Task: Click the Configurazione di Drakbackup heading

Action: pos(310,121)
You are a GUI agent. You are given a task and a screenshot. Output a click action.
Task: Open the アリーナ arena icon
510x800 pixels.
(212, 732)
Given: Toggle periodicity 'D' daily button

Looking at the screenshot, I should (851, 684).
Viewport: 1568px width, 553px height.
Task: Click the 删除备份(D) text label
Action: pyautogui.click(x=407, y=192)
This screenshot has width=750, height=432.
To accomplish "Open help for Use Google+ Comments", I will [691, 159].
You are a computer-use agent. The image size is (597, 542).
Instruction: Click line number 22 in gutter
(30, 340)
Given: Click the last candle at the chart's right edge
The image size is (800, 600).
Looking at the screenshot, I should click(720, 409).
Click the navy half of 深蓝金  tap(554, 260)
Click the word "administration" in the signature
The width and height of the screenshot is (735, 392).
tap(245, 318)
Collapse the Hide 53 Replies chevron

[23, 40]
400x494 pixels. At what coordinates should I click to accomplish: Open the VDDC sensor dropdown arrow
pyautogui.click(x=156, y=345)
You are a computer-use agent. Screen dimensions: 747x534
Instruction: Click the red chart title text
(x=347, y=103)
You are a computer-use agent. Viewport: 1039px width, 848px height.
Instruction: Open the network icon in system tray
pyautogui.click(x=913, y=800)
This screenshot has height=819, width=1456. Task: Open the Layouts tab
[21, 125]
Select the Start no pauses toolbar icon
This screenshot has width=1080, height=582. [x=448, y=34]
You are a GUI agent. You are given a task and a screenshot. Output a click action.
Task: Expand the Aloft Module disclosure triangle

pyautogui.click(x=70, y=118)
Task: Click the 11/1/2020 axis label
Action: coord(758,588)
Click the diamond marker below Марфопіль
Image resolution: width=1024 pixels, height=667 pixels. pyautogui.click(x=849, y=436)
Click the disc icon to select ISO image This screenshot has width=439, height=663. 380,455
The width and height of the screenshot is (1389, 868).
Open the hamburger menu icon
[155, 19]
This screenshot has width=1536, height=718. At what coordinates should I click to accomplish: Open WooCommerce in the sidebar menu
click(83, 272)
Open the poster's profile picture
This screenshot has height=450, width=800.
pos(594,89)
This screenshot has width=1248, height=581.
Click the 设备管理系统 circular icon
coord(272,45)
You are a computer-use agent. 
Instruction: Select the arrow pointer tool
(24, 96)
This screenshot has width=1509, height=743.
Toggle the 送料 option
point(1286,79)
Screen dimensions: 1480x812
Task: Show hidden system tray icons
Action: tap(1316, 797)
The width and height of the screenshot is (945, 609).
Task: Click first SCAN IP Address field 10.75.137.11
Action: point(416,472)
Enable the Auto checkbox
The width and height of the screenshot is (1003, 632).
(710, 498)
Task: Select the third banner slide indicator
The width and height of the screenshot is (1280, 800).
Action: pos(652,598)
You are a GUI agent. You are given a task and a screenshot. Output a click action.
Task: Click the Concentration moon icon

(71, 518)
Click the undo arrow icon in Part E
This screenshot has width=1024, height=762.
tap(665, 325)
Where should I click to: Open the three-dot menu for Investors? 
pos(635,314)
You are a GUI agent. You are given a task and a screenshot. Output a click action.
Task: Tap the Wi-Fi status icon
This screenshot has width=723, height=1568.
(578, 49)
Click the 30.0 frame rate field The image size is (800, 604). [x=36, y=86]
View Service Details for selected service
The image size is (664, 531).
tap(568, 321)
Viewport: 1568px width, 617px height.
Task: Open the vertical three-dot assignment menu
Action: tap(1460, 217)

━━━━━━━━

== Task details ==
Transcribe the data above in full, exactly as it appears.

== Answer to this problem ==
Task: Click the Configurazione di Drakbackup heading

Action: pos(310,121)
You are a GUI agent. You are given a task and a screenshot. Output a click action.
Task: Open the アリーナ arena icon
510x800 pixels.
(212, 732)
Given: Toggle periodicity 'D' daily button

Looking at the screenshot, I should (851, 684).
Viewport: 1568px width, 553px height.
Task: Click the 删除备份(D) text label
Action: pyautogui.click(x=407, y=192)
This screenshot has width=750, height=432.
To accomplish "Open help for Use Google+ Comments", I will [691, 159].
You are a computer-use agent. The image size is (597, 542).
Instruction: Click line number 22 in gutter
(30, 340)
Given: Click the last candle at the chart's right edge
The image size is (800, 600).
Looking at the screenshot, I should click(720, 409).
Click the navy half of 深蓝金  tap(554, 260)
Click the word "administration" in the signature
The width and height of the screenshot is (735, 392).
tap(245, 318)
Collapse the Hide 53 Replies chevron

[23, 40]
400x494 pixels. At what coordinates should I click to accomplish: Open the VDDC sensor dropdown arrow
pyautogui.click(x=156, y=345)
You are a computer-use agent. Screen dimensions: 747x534
Instruction: Click the red chart title text
(x=347, y=103)
You are a computer-use agent. Viewport: 1039px width, 848px height.
Instruction: Open the network icon in system tray
pyautogui.click(x=913, y=800)
This screenshot has height=819, width=1456. Task: Open the Layouts tab
[21, 125]
Select the Start no pauses toolbar icon
This screenshot has width=1080, height=582. [x=448, y=34]
You are a GUI agent. You are given a task and a screenshot. Output a click action.
Task: Expand the Aloft Module disclosure triangle

pyautogui.click(x=70, y=118)
Task: Click the 11/1/2020 axis label
Action: coord(758,588)
Click the diamond marker below Марфопіль
Image resolution: width=1024 pixels, height=667 pixels. pyautogui.click(x=849, y=436)
Click the disc icon to select ISO image This screenshot has width=439, height=663. 380,455
The width and height of the screenshot is (1389, 868).
Open the hamburger menu icon
[155, 19]
This screenshot has width=1536, height=718. At what coordinates should I click to accomplish: Open WooCommerce in the sidebar menu
click(83, 272)
Open the poster's profile picture
This screenshot has height=450, width=800.
pos(594,89)
This screenshot has width=1248, height=581.
Click the 设备管理系统 circular icon
coord(272,45)
You are a computer-use agent. 
Instruction: Select the arrow pointer tool
(24, 96)
This screenshot has width=1509, height=743.
Toggle the 送料 option
point(1286,79)
Screen dimensions: 1480x812
Task: Show hidden system tray icons
Action: tap(1316, 797)
The width and height of the screenshot is (945, 609).
Task: Click first SCAN IP Address field 10.75.137.11
Action: point(416,472)
Enable the Auto checkbox
The width and height of the screenshot is (1003, 632).
(710, 498)
Task: Select the third banner slide indicator
The width and height of the screenshot is (1280, 800).
Action: pos(652,598)
You are a GUI agent. You are given a task and a screenshot. Output a click action.
Task: Click the Concentration moon icon

(71, 518)
Click the undo arrow icon in Part E
This screenshot has width=1024, height=762.
tap(665, 325)
Where should I click to: Open the three-dot menu for Investors? 
pos(635,314)
You are a GUI agent. You are given a task and a screenshot. Output a click action.
Task: Tap the Wi-Fi status icon
This screenshot has width=723, height=1568.
(578, 49)
Click the 30.0 frame rate field The image size is (800, 604). [x=36, y=86]
View Service Details for selected service
The image size is (664, 531).
tap(568, 321)
Viewport: 1568px width, 617px height.
Task: Open the vertical three-dot assignment menu
Action: tap(1460, 217)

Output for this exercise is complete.